Research on innovative service delivery models to reduce or eliminate known health disparities related to race, ethnicity, geography, sexual and gender minority status and/or socio-economic status, to dramatically improve outcomes in understudied populations in diverse United States communities, and to ensure high value mental health services are readily accessible to those in need;

  1. Utilizing innovative technologies (e.g., mobile devices, health information systems, social networking platforms) to improve early detection of mental illnesses, engaging and connecting service users to evidence-based care, and increasing the reach, clinical impact, and scalability of services for unserved populations in diverse settings.
  2. Developing and examining strategies for delivering evidence-based mental health services in non-specialty settings (e.g., criminal justice system, community-based programs providing mental health services to military or veteran populations, colleges or other academic settings, the child welfare system, or geriatric service settings), and leveraging those strategies to bolster the delivery of high quality evidence-based care in specialty care settings.
  3. Investigating the role of peer support specialists to improve access, engagement, and effectiveness of services for people with mental illnesses, with or without co-occurring medical and other conditions.
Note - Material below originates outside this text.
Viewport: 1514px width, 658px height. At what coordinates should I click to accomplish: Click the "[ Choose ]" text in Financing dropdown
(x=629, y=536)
This research may address related issues such as optimal integration of peer support staff in service delivery systems and financing of such services.
  4. Studying service delivery models that fully integrate treatment for mental illnesses with primary medical care, including medical decision models for treating mental illnesses and multiple chronic medical conditions.
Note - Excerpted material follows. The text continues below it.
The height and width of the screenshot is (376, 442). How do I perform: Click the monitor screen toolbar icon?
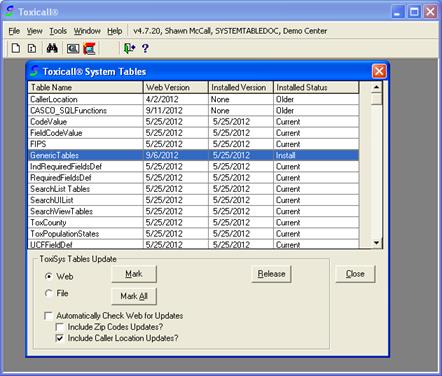(73, 49)
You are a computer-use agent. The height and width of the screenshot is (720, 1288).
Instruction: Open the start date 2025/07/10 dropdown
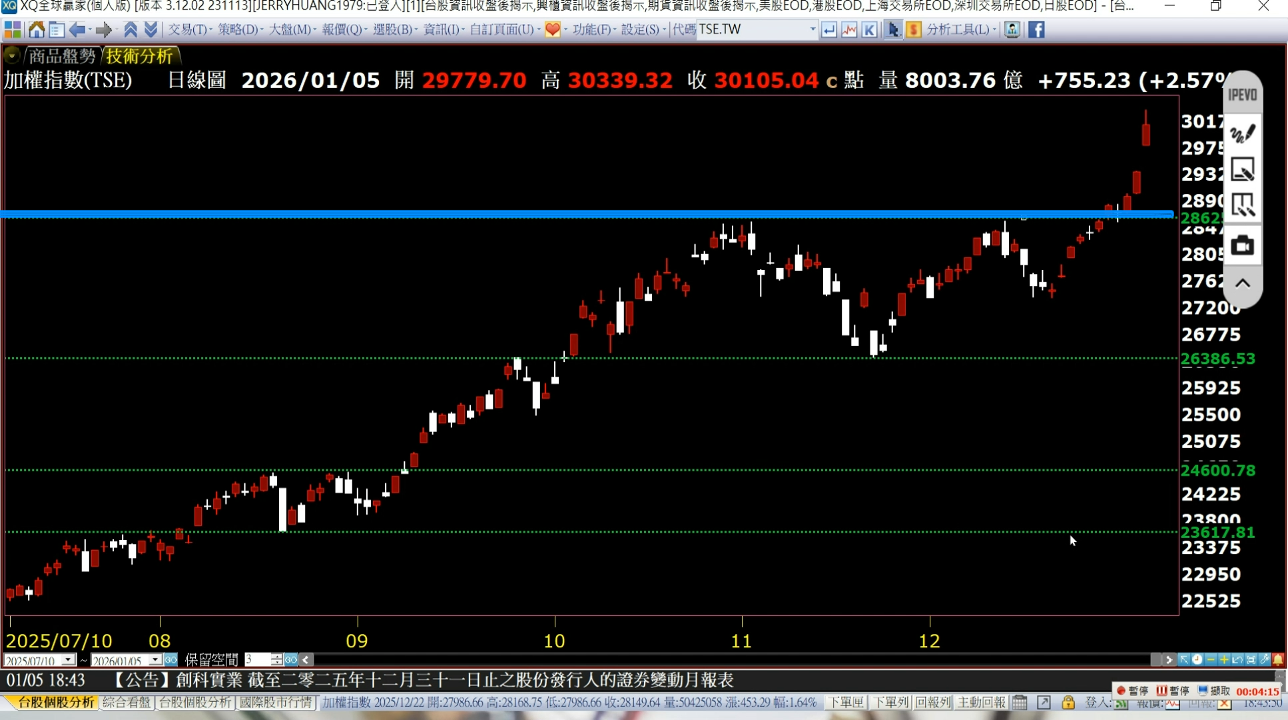tap(68, 660)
Research to evaluate the public health impact of mental health services innovations in target populations using large representative data sets and novel computational approaches:

  1. Utilizing electronic health record data to examine the clinical epidemiology, service utilization, response to treatment, and health state transitions of people with mental health needs within or across large systems responsible for mental health service delivery.
  2. Monitoring real-time trends in suicidal behavior in health care and other settings and promoting effective data-driven planning to improve detection and prevention of suicide in defined populations.
  3. Using big data and commensurate analytic approaches (e.g., predictive analytics, machine learning, etc.) for the purposes of understanding concentrations of risk and optimizing mental health care.
  4. Developing, refining, or applying new methodological and computational approaches for the analysis of complex and dynamic systems affecting mental health outcomes, with the goal of demonstrating the impact of such factors on client outcomes.